Toen zongen de hei-ho’s het in het Japans: ‘Mia to okano ora at kete’, of klanken van deze waarde – in mijn spelling uiteraard en mijn idee voor woordeenheid. Wat dat allemaal betekent, weet ik niet, en ik ben er ook niks nieuwsgierig naar. Het wijsje vergeet ik nooit: ik haatte het. Toen ik Rikin vertelde dat dit liedje van oorsprong Japans was, keek hij me ongelovig aan.
‘Vergis je je niet?’ vroeg hij. Maar ik zong hem het liedje voor in mijn Japans, en toen begreep hij, dat mijn herinnering sterker was dan de zijne.
‘De Japanners,’ zei ik, zonder haatdragendheid, ‘worden in de geschiedenislessen op school toch beschouwd als overheersers, en niet als vrienden en bevrijders?’
‘Ja, natuurlijk,’ zei hij.
Zou zo’n Japanner bij dit soldateske lied, niet net zo ontroerd kunnen zijn als ik bij het feestelijke ‘lang zal hij leven’? vroeg ik me af.
Ik stelde me een Hollands studentenkoor voor, dat zich van niets bewust, een Hollands liedje zingt op de wijs van het Horst Wessel-lied. Maar ik kon me dat niet voorstellen. Wèl de mof, die er snikkend naar luistert.
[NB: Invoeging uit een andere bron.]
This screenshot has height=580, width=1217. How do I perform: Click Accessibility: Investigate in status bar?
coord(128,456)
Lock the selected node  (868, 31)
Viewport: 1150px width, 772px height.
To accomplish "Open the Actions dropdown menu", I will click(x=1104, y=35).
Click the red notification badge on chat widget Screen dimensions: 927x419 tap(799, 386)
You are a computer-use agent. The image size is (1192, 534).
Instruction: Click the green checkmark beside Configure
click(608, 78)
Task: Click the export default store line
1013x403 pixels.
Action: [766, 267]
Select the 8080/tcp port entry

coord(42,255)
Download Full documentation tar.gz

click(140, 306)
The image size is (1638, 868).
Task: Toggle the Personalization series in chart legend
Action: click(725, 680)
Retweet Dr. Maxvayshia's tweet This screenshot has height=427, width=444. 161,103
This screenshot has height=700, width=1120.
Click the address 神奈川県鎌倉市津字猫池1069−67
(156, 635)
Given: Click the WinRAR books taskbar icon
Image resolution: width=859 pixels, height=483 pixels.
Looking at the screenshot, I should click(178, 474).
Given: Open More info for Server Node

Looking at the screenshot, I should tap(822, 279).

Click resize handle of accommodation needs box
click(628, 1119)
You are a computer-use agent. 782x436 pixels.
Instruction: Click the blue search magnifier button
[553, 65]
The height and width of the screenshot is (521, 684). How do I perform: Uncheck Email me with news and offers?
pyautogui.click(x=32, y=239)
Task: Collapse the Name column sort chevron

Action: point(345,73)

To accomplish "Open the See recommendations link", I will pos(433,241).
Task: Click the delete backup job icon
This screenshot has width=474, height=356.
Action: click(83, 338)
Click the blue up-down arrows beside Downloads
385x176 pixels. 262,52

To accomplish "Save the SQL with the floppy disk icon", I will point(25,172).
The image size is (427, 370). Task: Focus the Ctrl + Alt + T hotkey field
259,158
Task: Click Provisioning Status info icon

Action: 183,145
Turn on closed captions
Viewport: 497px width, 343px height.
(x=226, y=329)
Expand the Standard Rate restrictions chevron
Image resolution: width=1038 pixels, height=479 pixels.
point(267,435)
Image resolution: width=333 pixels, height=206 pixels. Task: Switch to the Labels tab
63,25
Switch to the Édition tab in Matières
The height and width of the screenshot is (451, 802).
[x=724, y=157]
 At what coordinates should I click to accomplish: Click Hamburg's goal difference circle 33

Ik haal een stapel papiergeld uit mijn borstzak, die we die middag van de bank hadden meegekregen, in ruil voor Hollandse guldens. Dat papier heeft een bepaalde, kruidige, ook zoetige geur: dezelfde geur van de belankon, die Bahar, onze djongos droeg. Ik bekijk ze nog eens, en stel vast dat de bankjes van duizend rupiah steeds een andere voorstelling hebben.
‘Dan zijn ze van steeds een andere jaargang,’ zei Rikin, en hij heeft gelijk. Op éen van die papiertjes van duizend (GW/P 156756, 1980), schreef iemand in inkt en met beheerst handschrift: Tak kenal oposisie militerisme: ‘Ik kan tegen het militarisme niet op’. Zou het niet mooi zijn, als dat uit de pen van een bankbediende kwam? Het verzoent me weer een beetje met de beelden, die ik daareven zag. Vergis ik me niet, dan vertoont het Indonesische volk een vriendelijker en vrediger mentaliteit dan de deelnemers aan de viering van de zeventiende. Wat op zichzelf natuurlijk niet de weerbaarheid tegen dit militarisme vergroot.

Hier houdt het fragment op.